## LATIHAN SOAL
A – Tentukan apakah setiap pernyataan berikut sesuai dengan artikel tentang domba Garut. Jawab ya atau tidak, lalu kutip kata-kata artikel yang menentukan jawaban tersebut tanpa mengubahnya.
(i) Daging domba dikenal memiliki rasa yang sangat kuat.
(ii) Domba betina Garut dikawinkan dengan indukan domba Dorper Australia.
(iii) Domba Dorper Australia dikenal memiliki kandungan lemak yang tinggi pada dagingnya.
B – Sebutkan semua ciri fisik pejantan domba Garut yang disebut dalam artikel tentang domba Garut sebagai alasan domba ini merajai kontes ternak.
C – Kembalikan bagian artikel tentang domba Garut yang terletak antara "Sejatinya banyak rumah" dan "kontes ternak domba.", termasuk kedua batas tersebut, tanpa mengubah apa pun.

REPUBLIKA.CO.ID, BANDUNG -- Apa hubungannya inklusi keuangan dengan domba? mari kita ulas sedikit. ‘Kambing punya nama, domba punya daging’, jargon ini banyak beredar di kalangan penikmat sate, gulai, tongseng dan olahan masakan berbahan daging ‘kambing’.
Sejatinya banyak rumah makan dan restoran yang menggunakan daging domba, dengan karakteristik tekstur daging yang lebih lembut dan rasa yang tidak terlalu kuat. Namun masyarakat Indonesia sudah terlanjur familiar dengan kambing, sehingga nama kambinglah yang banyak dijual.
Domba identik dengan Kabupaten Garut, yang merupakan salah satu wilayah penghasil domba terbesar di Indonesia. Domba yang dikembangkan di sini merupakan ternak penghasil daging yang unggul, karena memiliki pertumbuhan yang cepat dan ukuran tubuh yang relatif besar dibandingkan domba dari daerah wilayah lain.
Khususnya untuk pejantan, domba Garut telah lama dikenal sebagai salah satu domba terbaik di dunia dengan ciri khas yang dimilikinya. Kenapa? tubuhnya yang tinggi besar, berbadan kekar, bertanduk megar dan berlenggok sangar menjadi alasan domba Garut merajai berbagai kontes ternak domba.
Terkini, untuk menghasilkan varietas baru yang unggul, domba betina Garut dikawinkan dengan indukan domba Dorper Australia, yang dikenal dengan kandungan sedikit lemak pada dagingnya. Hasilnya? Turunan domba dengan berat tubuh maksimal, lemak minimal, dan dapat dibudidayakan secara optimal. Varietas baru ini diharapkan dapat mengisi permintaan pasar yang luar biasa besar akan domba pedaging, baik domestik maupun ekspor nantinya.

## DATA TERSEDIA
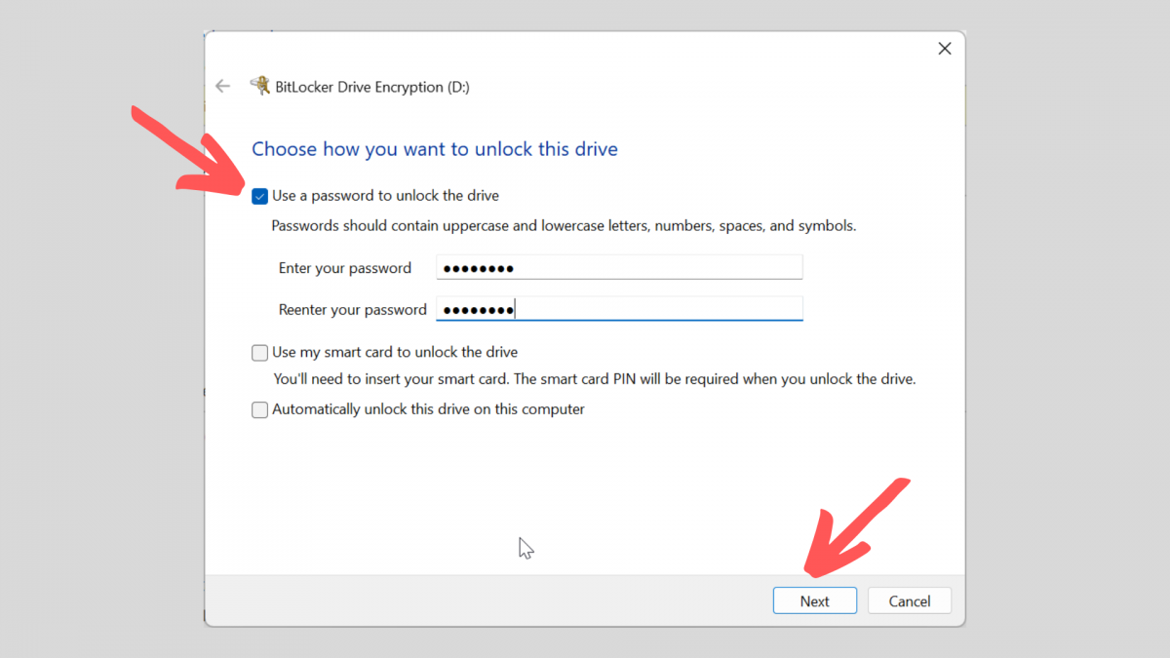Click the "Use my smart card" label text
Screen dimensions: 1170x658
pyautogui.click(x=395, y=353)
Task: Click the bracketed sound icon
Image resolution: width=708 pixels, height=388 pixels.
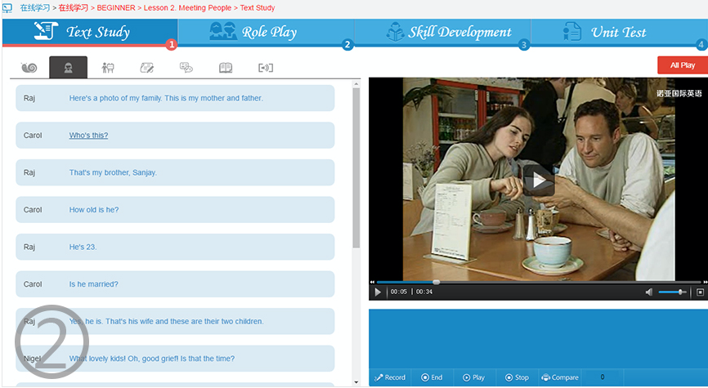Action: pos(265,68)
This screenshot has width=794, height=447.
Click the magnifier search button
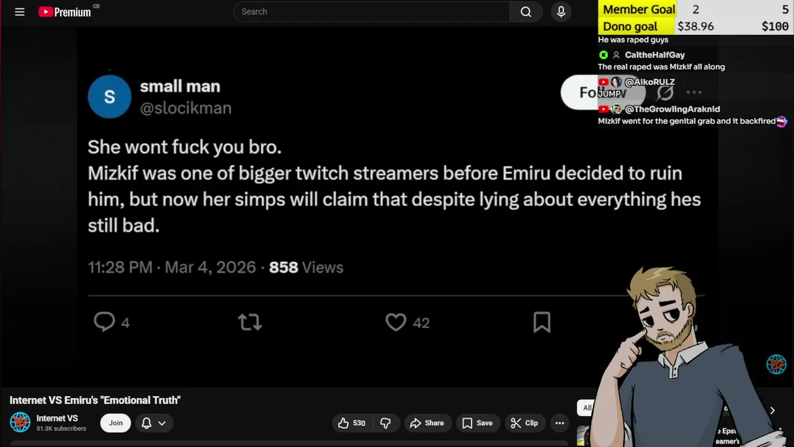coord(526,12)
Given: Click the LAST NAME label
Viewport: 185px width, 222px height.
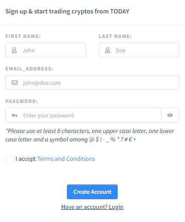Looking at the screenshot, I should pos(115,36).
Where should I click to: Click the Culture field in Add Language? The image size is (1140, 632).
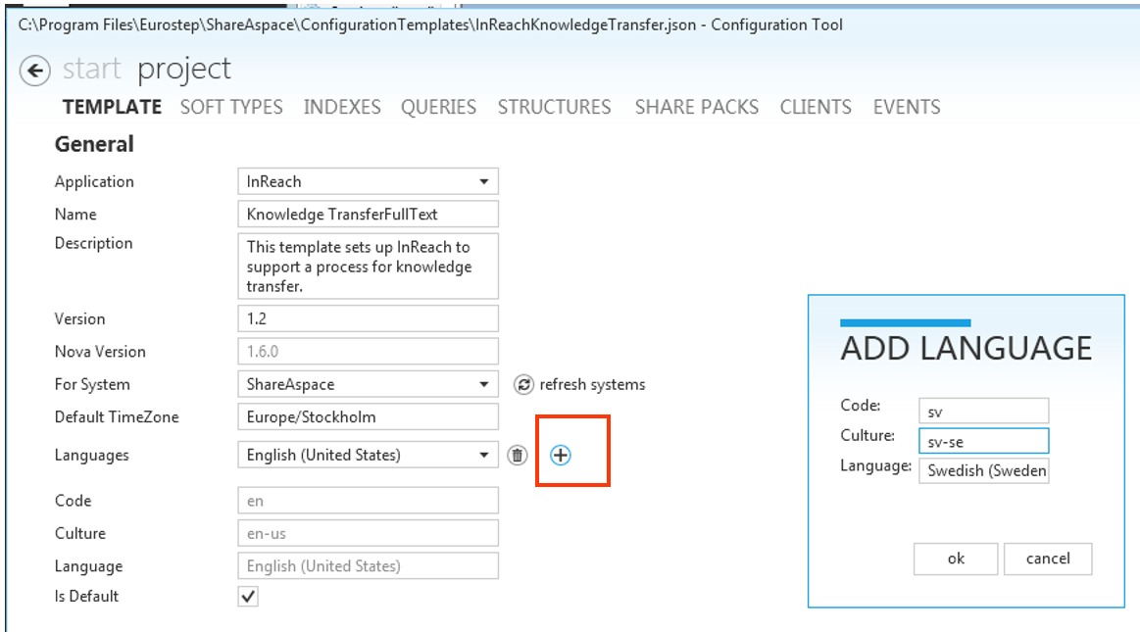pos(983,441)
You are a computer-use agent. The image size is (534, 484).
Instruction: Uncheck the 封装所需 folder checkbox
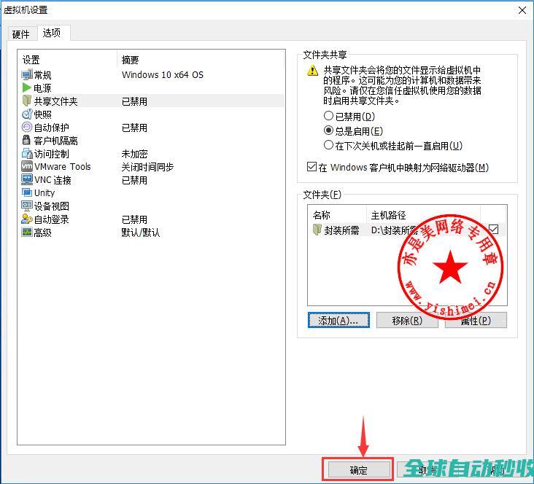(x=494, y=230)
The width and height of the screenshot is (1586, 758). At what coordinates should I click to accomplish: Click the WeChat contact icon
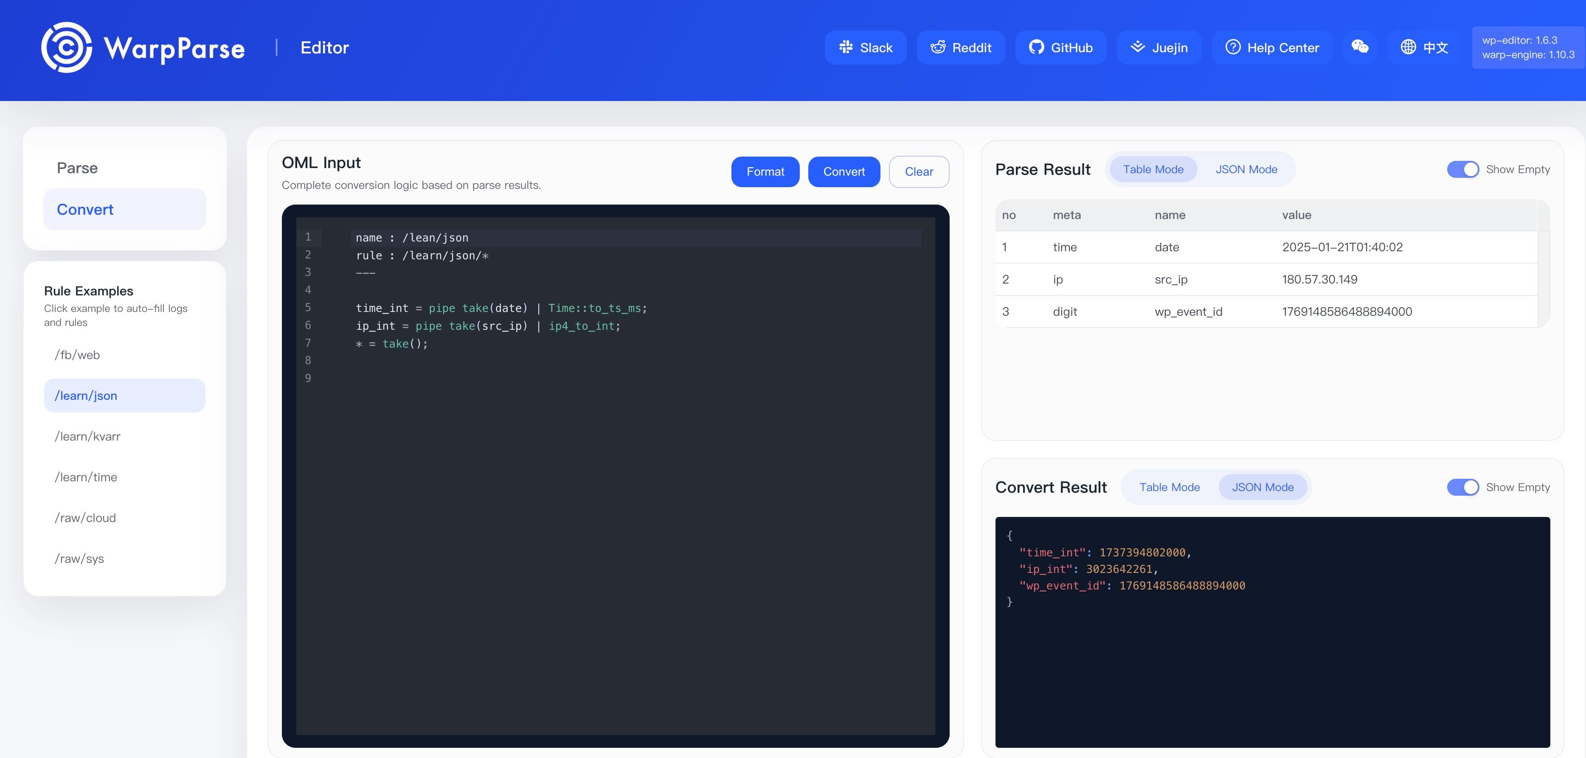[x=1360, y=47]
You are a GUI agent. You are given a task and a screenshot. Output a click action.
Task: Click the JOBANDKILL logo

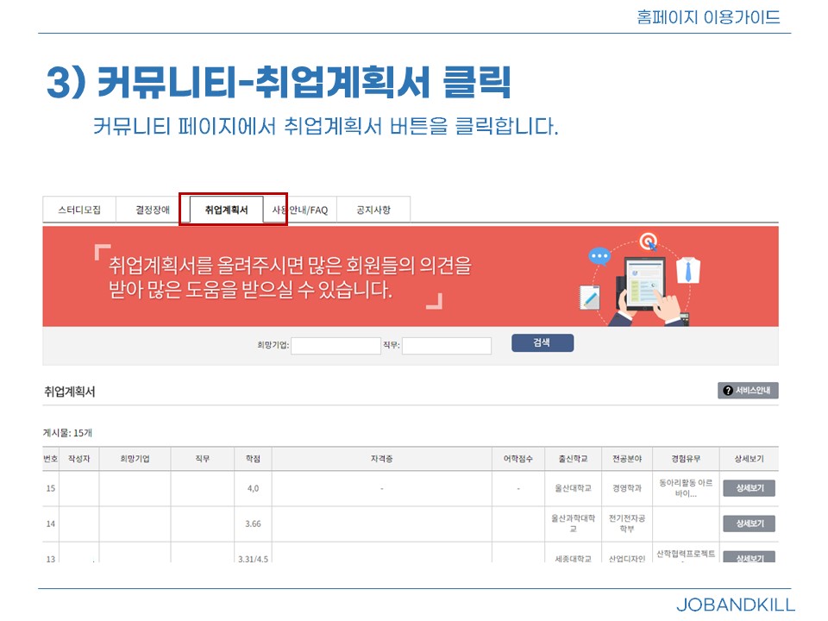click(x=735, y=605)
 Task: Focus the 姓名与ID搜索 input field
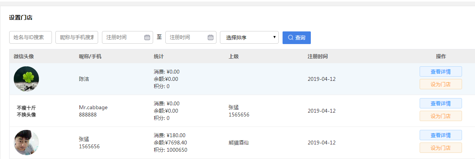pyautogui.click(x=31, y=38)
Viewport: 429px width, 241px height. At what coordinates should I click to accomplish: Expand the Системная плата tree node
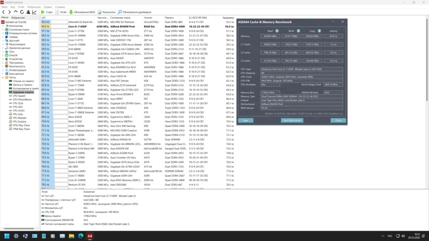[3, 29]
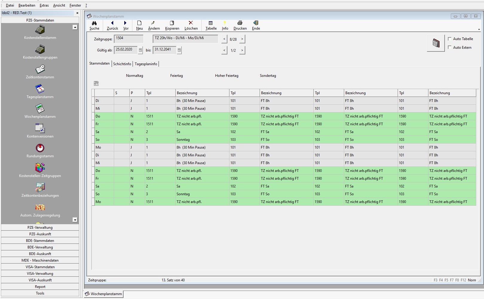This screenshot has width=484, height=299.
Task: Expand the BDE-Stammdaten sidebar section
Action: point(40,241)
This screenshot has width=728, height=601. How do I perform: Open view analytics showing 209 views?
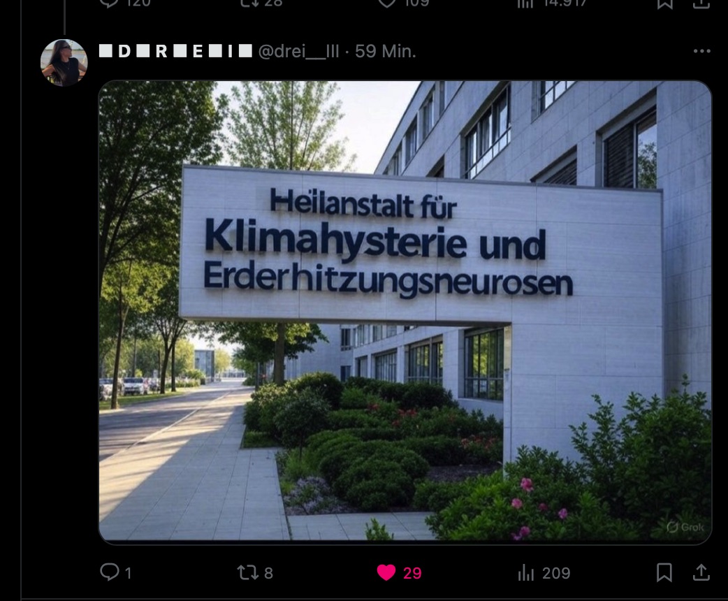tap(544, 572)
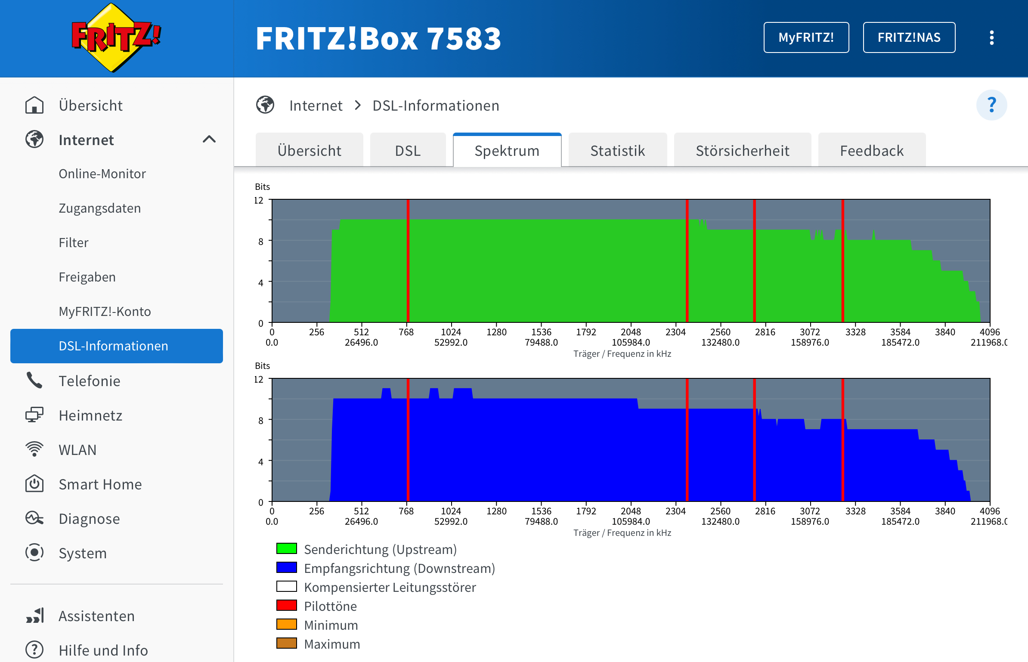
Task: Click the WLAN wifi icon
Action: pos(34,449)
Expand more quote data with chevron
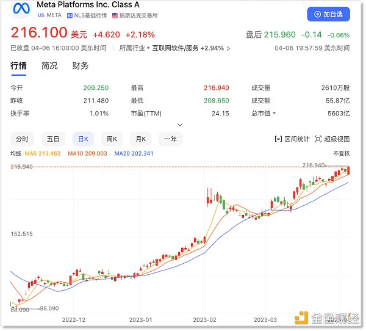 tap(180, 125)
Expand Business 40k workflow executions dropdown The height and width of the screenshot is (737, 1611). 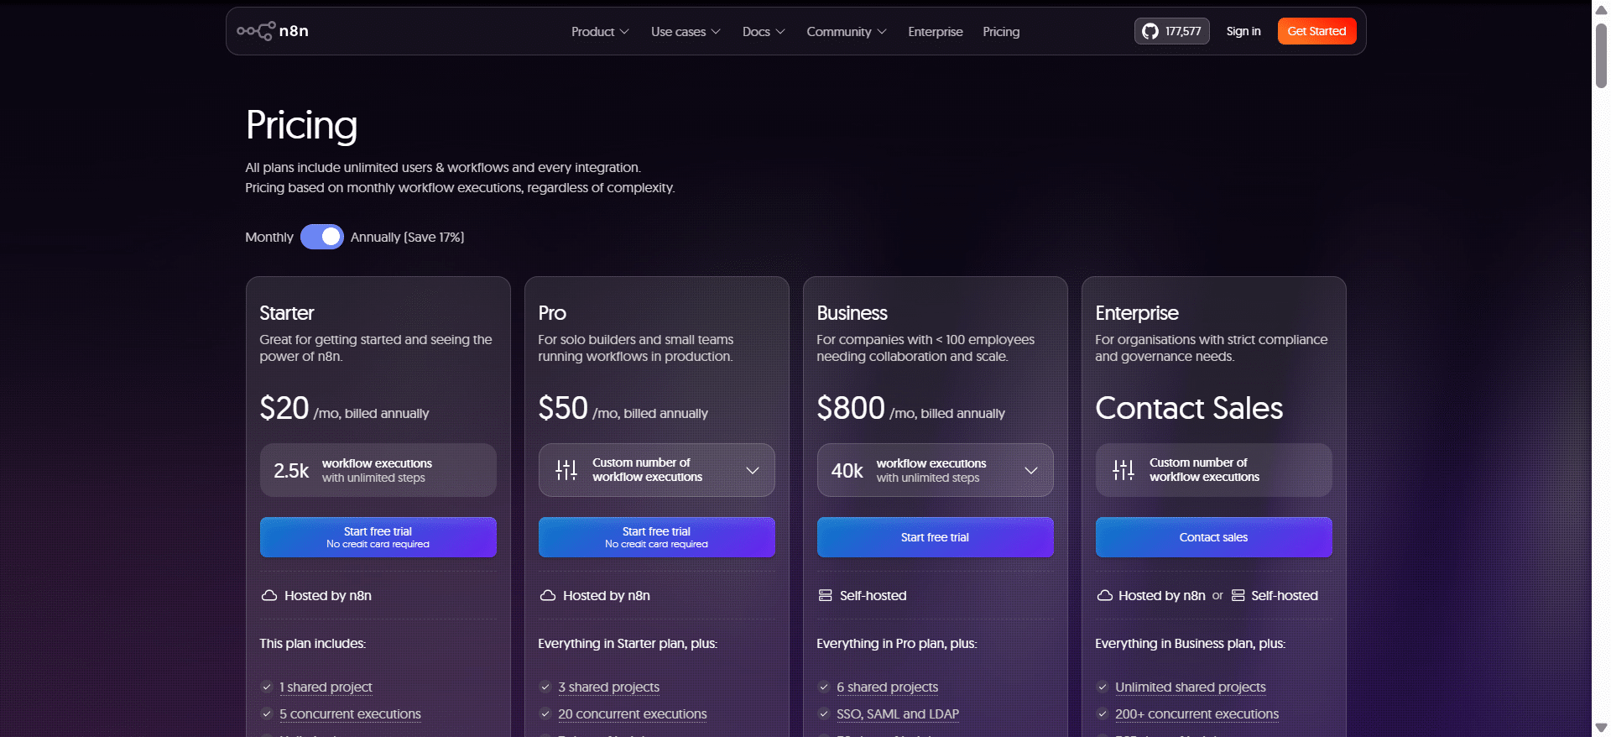[1031, 470]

## JAWABAN LENGKAP
A –
(i) Tidak: "rasa yang tidak terlalu kuat"
(ii) Ya: "domba betina Garut dikawinkan dengan indukan domba Dorper Australia"
(iii) Tidak: "dikenal dengan kandungan sedikit lemak pada dagingnya"

B – tubuhnya yang tinggi besar, berbadan kekar, bertanduk megar, berlenggok sangar

C –
Sejatinya banyak rumah makan dan restoran yang menggunakan daging domba, dengan karakteristik tekstur daging yang lebih lembut dan rasa yang tidak terlalu kuat. Namun masyarakat Indonesia sudah terlanjur familiar dengan kambing, sehingga nama kambinglah yang banyak dijual.
Domba identik dengan Kabupaten Garut, yang merupakan salah satu wilayah penghasil domba terbesar di Indonesia. Domba yang dikembangkan di sini merupakan ternak penghasil daging yang unggul, karena memiliki pertumbuhan yang cepat dan ukuran tubuh yang relatif besar dibandingkan domba dari daerah wilayah lain.
Khususnya untuk pejantan, domba Garut telah lama dikenal sebagai salah satu domba terbaik di dunia dengan ciri khas yang dimilikinya. Kenapa? tubuhnya yang tinggi besar, berbadan kekar, bertanduk megar dan berlenggok sangar menjadi alasan domba Garut merajai berbagai kontes ternak domba.